Return the listing beneath precisely, with every line intact.

Listed records ::

┄┄┄┄┄┄

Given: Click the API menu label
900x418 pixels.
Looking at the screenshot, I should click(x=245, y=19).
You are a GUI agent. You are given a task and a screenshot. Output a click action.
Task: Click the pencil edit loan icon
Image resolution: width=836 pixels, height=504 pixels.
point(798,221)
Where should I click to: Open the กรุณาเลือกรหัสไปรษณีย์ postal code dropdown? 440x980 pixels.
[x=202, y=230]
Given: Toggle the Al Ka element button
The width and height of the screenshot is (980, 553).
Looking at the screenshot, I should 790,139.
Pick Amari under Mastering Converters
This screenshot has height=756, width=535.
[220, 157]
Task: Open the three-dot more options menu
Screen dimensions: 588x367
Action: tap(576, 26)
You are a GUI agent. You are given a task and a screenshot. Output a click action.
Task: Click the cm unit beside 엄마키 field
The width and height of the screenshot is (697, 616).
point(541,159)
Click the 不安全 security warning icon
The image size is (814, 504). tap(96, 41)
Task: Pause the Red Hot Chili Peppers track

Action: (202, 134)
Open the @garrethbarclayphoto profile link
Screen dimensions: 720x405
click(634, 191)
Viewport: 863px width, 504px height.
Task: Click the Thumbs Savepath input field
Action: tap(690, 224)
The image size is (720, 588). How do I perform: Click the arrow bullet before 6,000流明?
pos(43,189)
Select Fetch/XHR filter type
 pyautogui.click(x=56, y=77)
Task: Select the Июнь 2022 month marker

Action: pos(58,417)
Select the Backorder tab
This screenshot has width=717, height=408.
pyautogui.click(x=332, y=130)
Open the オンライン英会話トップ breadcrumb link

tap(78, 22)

┄┄┄┄┄┄

Response area ::
Given: Click the API menu label
900x418 pixels.
Looking at the screenshot, I should click(x=245, y=19).
You are a GUI agent. You are given a task and a screenshot. Output a click action.
Task: Click the pencil edit loan icon
Image resolution: width=836 pixels, height=504 pixels.
point(798,221)
Where should I click to: Open the กรุณาเลือกรหัสไปรษณีย์ postal code dropdown? 440x980 pixels.
[x=202, y=230]
Given: Toggle the Al Ka element button
The width and height of the screenshot is (980, 553).
Looking at the screenshot, I should 790,139.
Pick Amari under Mastering Converters
This screenshot has height=756, width=535.
[220, 157]
Task: Open the three-dot more options menu
Screen dimensions: 588x367
Action: tap(576, 26)
You are a GUI agent. You are given a task and a screenshot. Output a click action.
Task: Click the cm unit beside 엄마키 field
The width and height of the screenshot is (697, 616).
point(541,159)
Click the 不安全 security warning icon
The image size is (814, 504). tap(96, 41)
Task: Pause the Red Hot Chili Peppers track

Action: (202, 134)
Open the @garrethbarclayphoto profile link
Screen dimensions: 720x405
click(634, 191)
Viewport: 863px width, 504px height.
Task: Click the Thumbs Savepath input field
Action: tap(690, 224)
The image size is (720, 588). How do I perform: Click the arrow bullet before 6,000流明?
pos(43,189)
Select Fetch/XHR filter type
 pyautogui.click(x=56, y=77)
Task: Select the Июнь 2022 month marker

Action: pos(58,417)
Select the Backorder tab
This screenshot has width=717, height=408.
pyautogui.click(x=332, y=130)
Open the オンライン英会話トップ breadcrumb link

tap(78, 22)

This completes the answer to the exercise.